### Information supplied:
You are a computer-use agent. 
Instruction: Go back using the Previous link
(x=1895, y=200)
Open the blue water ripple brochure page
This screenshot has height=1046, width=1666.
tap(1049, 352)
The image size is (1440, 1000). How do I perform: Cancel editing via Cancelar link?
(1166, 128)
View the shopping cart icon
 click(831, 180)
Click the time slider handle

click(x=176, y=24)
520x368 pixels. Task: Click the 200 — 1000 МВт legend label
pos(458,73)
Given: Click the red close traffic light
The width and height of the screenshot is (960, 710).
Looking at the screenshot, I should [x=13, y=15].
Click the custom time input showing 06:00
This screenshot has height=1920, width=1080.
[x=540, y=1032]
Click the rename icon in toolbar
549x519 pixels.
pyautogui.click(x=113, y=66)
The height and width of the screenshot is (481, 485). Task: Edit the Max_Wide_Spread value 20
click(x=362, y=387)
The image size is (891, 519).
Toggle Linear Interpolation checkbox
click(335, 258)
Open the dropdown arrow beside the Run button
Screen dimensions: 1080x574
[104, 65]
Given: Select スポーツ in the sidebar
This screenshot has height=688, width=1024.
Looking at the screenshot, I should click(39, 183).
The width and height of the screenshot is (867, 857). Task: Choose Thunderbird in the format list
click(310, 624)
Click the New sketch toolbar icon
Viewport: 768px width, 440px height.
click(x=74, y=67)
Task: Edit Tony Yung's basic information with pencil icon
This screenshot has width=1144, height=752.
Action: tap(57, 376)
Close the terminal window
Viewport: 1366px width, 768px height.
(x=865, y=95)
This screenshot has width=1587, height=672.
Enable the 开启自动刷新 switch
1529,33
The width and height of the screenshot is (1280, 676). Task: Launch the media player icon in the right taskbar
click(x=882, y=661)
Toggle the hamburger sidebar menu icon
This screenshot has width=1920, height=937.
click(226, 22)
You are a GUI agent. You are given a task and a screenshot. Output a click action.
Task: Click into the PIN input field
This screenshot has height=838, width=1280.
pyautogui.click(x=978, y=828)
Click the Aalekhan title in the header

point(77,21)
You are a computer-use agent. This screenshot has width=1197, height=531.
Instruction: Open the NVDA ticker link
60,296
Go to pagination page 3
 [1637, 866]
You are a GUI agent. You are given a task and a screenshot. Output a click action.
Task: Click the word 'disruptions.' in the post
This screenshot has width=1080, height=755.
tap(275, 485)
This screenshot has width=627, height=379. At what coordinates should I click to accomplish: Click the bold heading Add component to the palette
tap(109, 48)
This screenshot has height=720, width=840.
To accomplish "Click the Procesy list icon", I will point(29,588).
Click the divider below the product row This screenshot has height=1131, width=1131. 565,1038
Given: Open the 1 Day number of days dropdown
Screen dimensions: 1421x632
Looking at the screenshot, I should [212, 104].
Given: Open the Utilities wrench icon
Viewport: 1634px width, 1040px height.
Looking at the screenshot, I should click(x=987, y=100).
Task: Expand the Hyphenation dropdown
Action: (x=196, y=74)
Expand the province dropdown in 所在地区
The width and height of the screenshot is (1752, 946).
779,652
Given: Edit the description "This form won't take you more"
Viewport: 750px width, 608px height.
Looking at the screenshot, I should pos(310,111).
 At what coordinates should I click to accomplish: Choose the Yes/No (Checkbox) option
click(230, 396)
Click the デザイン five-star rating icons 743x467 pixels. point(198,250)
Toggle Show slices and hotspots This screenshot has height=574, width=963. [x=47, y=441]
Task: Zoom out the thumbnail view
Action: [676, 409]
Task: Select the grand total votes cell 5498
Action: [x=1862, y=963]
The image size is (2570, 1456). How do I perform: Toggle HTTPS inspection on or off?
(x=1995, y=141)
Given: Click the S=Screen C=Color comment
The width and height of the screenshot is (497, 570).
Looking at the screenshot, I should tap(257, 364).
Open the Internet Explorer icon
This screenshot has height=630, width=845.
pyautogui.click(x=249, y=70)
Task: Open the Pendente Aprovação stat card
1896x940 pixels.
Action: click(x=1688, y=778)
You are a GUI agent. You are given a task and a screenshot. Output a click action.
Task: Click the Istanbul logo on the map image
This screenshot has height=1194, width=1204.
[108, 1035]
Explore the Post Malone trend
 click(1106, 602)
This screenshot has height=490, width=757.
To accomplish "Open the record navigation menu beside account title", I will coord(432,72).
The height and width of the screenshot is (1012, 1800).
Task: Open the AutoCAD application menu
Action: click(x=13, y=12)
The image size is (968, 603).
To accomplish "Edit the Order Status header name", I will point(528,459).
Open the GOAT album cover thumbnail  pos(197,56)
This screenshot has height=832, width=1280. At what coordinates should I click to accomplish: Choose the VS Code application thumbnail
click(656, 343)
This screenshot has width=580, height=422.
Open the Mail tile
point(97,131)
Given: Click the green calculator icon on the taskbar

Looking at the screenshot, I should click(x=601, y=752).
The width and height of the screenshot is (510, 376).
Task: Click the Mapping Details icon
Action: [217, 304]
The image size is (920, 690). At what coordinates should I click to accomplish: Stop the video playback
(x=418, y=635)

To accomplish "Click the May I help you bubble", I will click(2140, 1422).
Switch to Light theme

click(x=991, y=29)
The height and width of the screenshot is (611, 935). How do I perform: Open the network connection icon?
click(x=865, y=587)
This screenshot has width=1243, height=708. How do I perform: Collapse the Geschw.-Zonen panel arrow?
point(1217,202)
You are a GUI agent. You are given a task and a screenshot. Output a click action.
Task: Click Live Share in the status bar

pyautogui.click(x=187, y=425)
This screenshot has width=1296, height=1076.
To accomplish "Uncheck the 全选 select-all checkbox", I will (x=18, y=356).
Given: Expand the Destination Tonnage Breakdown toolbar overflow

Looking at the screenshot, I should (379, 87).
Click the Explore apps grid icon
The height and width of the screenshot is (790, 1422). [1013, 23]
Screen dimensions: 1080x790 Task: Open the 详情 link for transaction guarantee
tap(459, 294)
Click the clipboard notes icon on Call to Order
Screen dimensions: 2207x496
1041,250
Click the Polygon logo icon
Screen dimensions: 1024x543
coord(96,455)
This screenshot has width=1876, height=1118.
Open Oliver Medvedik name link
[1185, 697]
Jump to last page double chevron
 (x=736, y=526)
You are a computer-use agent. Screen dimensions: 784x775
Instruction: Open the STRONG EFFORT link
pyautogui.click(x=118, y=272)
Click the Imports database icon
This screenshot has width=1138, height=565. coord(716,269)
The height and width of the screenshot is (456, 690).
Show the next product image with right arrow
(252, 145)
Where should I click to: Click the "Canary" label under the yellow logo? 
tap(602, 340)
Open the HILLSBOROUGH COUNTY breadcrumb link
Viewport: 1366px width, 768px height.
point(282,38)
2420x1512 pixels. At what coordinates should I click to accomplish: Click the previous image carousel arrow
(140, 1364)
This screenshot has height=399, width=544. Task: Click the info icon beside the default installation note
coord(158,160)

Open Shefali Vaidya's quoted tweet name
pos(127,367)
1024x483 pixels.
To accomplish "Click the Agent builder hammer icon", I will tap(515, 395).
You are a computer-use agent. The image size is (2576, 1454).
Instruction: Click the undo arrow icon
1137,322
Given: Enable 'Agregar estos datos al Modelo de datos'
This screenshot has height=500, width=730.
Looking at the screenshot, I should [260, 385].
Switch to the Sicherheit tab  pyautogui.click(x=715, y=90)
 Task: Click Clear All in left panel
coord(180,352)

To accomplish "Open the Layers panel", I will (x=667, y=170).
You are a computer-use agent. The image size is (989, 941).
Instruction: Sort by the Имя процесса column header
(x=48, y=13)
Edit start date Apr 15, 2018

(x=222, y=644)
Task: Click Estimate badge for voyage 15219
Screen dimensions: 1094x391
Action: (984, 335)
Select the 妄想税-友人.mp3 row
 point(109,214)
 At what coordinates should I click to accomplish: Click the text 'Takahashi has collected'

### To do:
The records above are to be duplicated word for word.

### Reply to the exercise:
You are a computer-use agent. 
Instruction: Go back using the Previous link
(x=1895, y=200)
Open the blue water ripple brochure page
This screenshot has height=1046, width=1666.
tap(1049, 352)
The image size is (1440, 1000). How do I perform: Cancel editing via Cancelar link?
(1166, 128)
View the shopping cart icon
 click(831, 180)
Click the time slider handle

click(x=176, y=24)
520x368 pixels. Task: Click the 200 — 1000 МВт legend label
pos(458,73)
Given: Click the red close traffic light
The width and height of the screenshot is (960, 710).
Looking at the screenshot, I should [x=13, y=15].
Click the custom time input showing 06:00
This screenshot has height=1920, width=1080.
[x=540, y=1032]
Click the rename icon in toolbar
549x519 pixels.
pyautogui.click(x=113, y=66)
The height and width of the screenshot is (481, 485). Task: Edit the Max_Wide_Spread value 20
click(x=362, y=387)
The image size is (891, 519).
Toggle Linear Interpolation checkbox
click(335, 258)
Open the dropdown arrow beside the Run button
Screen dimensions: 1080x574
[104, 65]
Given: Select スポーツ in the sidebar
This screenshot has height=688, width=1024.
Looking at the screenshot, I should click(39, 183).
The width and height of the screenshot is (867, 857). Task: Choose Thunderbird in the format list
click(310, 624)
Click the New sketch toolbar icon
Viewport: 768px width, 440px height.
click(x=74, y=67)
Task: Edit Tony Yung's basic information with pencil icon
This screenshot has width=1144, height=752.
Action: tap(57, 376)
Close the terminal window
Viewport: 1366px width, 768px height.
(x=865, y=95)
This screenshot has width=1587, height=672.
Enable the 开启自动刷新 switch
1529,33
The width and height of the screenshot is (1280, 676). Task: Launch the media player icon in the right taskbar
click(x=882, y=661)
Toggle the hamburger sidebar menu icon
This screenshot has width=1920, height=937.
click(226, 22)
You are a GUI agent. You are given a task and a screenshot. Output a click action.
Task: Click into the PIN input field
This screenshot has height=838, width=1280.
pyautogui.click(x=978, y=828)
Click the Aalekhan title in the header

point(77,21)
You are a computer-use agent. This screenshot has width=1197, height=531.
Instruction: Open the NVDA ticker link
60,296
Go to pagination page 3
 [1637, 866]
You are a GUI agent. You are given a task and a screenshot. Output a click action.
Task: Click the word 'disruptions.' in the post
This screenshot has width=1080, height=755.
tap(275, 485)
This screenshot has width=627, height=379. At what coordinates should I click to accomplish: Click the bold heading Add component to the palette
tap(109, 48)
This screenshot has height=720, width=840.
To accomplish "Click the Procesy list icon", I will point(29,588).
Click the divider below the product row This screenshot has height=1131, width=1131. 565,1038
Given: Open the 1 Day number of days dropdown
Screen dimensions: 1421x632
Looking at the screenshot, I should [212, 104].
Given: Open the Utilities wrench icon
Viewport: 1634px width, 1040px height.
Looking at the screenshot, I should click(x=987, y=100).
Task: Expand the Hyphenation dropdown
Action: (x=196, y=74)
Expand the province dropdown in 所在地区
The width and height of the screenshot is (1752, 946).
779,652
Given: Edit the description "This form won't take you more"
Viewport: 750px width, 608px height.
Looking at the screenshot, I should pos(310,111).
 At what coordinates should I click to accomplish: Choose the Yes/No (Checkbox) option
click(230, 396)
Click the デザイン five-star rating icons 743x467 pixels. point(198,250)
Toggle Show slices and hotspots This screenshot has height=574, width=963. [x=47, y=441]
Task: Zoom out the thumbnail view
Action: [676, 409]
Task: Select the grand total votes cell 5498
Action: [x=1862, y=963]
The image size is (2570, 1456). How do I perform: Toggle HTTPS inspection on or off?
(x=1995, y=141)
Given: Click the S=Screen C=Color comment
The width and height of the screenshot is (497, 570).
Looking at the screenshot, I should tap(257, 364).
Open the Internet Explorer icon
This screenshot has height=630, width=845.
pyautogui.click(x=249, y=70)
Task: Open the Pendente Aprovação stat card
1896x940 pixels.
Action: click(x=1688, y=778)
You are a GUI agent. You are given a task and a screenshot. Output a click action.
Task: Click the Istanbul logo on the map image
This screenshot has height=1194, width=1204.
[108, 1035]
Explore the Post Malone trend
 click(1106, 602)
This screenshot has height=490, width=757.
To accomplish "Open the record navigation menu beside account title", I will coord(432,72).
The height and width of the screenshot is (1012, 1800).
Task: Open the AutoCAD application menu
Action: click(x=13, y=12)
The image size is (968, 603).
To accomplish "Edit the Order Status header name", I will point(528,459).
Open the GOAT album cover thumbnail  pos(197,56)
This screenshot has height=832, width=1280. At what coordinates should I click to accomplish: Choose the VS Code application thumbnail
click(656, 343)
This screenshot has width=580, height=422.
Open the Mail tile
point(97,131)
Given: Click the green calculator icon on the taskbar

Looking at the screenshot, I should click(x=601, y=752).
The width and height of the screenshot is (510, 376).
Task: Click the Mapping Details icon
Action: [217, 304]
The image size is (920, 690). At what coordinates should I click to accomplish: Stop the video playback
(x=418, y=635)

To accomplish "Click the May I help you bubble", I will click(2140, 1422).
Switch to Light theme

click(x=991, y=29)
The height and width of the screenshot is (611, 935). How do I perform: Open the network connection icon?
click(x=865, y=587)
This screenshot has width=1243, height=708. How do I perform: Collapse the Geschw.-Zonen panel arrow?
point(1217,202)
You are a GUI agent. You are given a task and a screenshot. Output a click action.
Task: Click Live Share in the status bar

pyautogui.click(x=187, y=425)
This screenshot has width=1296, height=1076.
To accomplish "Uncheck the 全选 select-all checkbox", I will (x=18, y=356).
Given: Expand the Destination Tonnage Breakdown toolbar overflow

Looking at the screenshot, I should (379, 87).
Click the Explore apps grid icon
The height and width of the screenshot is (790, 1422). [1013, 23]
Screen dimensions: 1080x790 Task: Open the 详情 link for transaction guarantee
tap(459, 294)
Click the clipboard notes icon on Call to Order
Screen dimensions: 2207x496
1041,250
Click the Polygon logo icon
Screen dimensions: 1024x543
coord(96,455)
This screenshot has width=1876, height=1118.
Open Oliver Medvedik name link
[1185, 697]
Jump to last page double chevron
 (x=736, y=526)
You are a computer-use agent. Screen dimensions: 784x775
Instruction: Open the STRONG EFFORT link
pyautogui.click(x=118, y=272)
Click the Imports database icon
This screenshot has width=1138, height=565. coord(716,269)
The height and width of the screenshot is (456, 690).
Show the next product image with right arrow
(252, 145)
Where should I click to: Click the "Canary" label under the yellow logo? 
tap(602, 340)
Open the HILLSBOROUGH COUNTY breadcrumb link
Viewport: 1366px width, 768px height.
point(282,38)
2420x1512 pixels. At what coordinates should I click to accomplish: Click the previous image carousel arrow
(140, 1364)
This screenshot has height=399, width=544. Task: Click the info icon beside the default installation note
coord(158,160)

Open Shefali Vaidya's quoted tweet name
pos(127,367)
1024x483 pixels.
To accomplish "Click the Agent builder hammer icon", I will tap(515, 395).
You are a computer-use agent. The image size is (2576, 1454).
Instruction: Click the undo arrow icon
1137,322
Given: Enable 'Agregar estos datos al Modelo de datos'
This screenshot has height=500, width=730.
Looking at the screenshot, I should [260, 385].
Switch to the Sicherheit tab  pyautogui.click(x=715, y=90)
 Task: Click Clear All in left panel
coord(180,352)

To accomplish "Open the Layers panel", I will (x=667, y=170).
You are a computer-use agent. The image size is (989, 941).
Instruction: Sort by the Имя процесса column header
(x=48, y=13)
Edit start date Apr 15, 2018

(x=222, y=644)
Task: Click Estimate badge for voyage 15219
Screen dimensions: 1094x391
Action: (984, 335)
Select the 妄想税-友人.mp3 row
 point(109,214)
 At what coordinates should I click to accomplish: Click the text 'Takahashi has collected'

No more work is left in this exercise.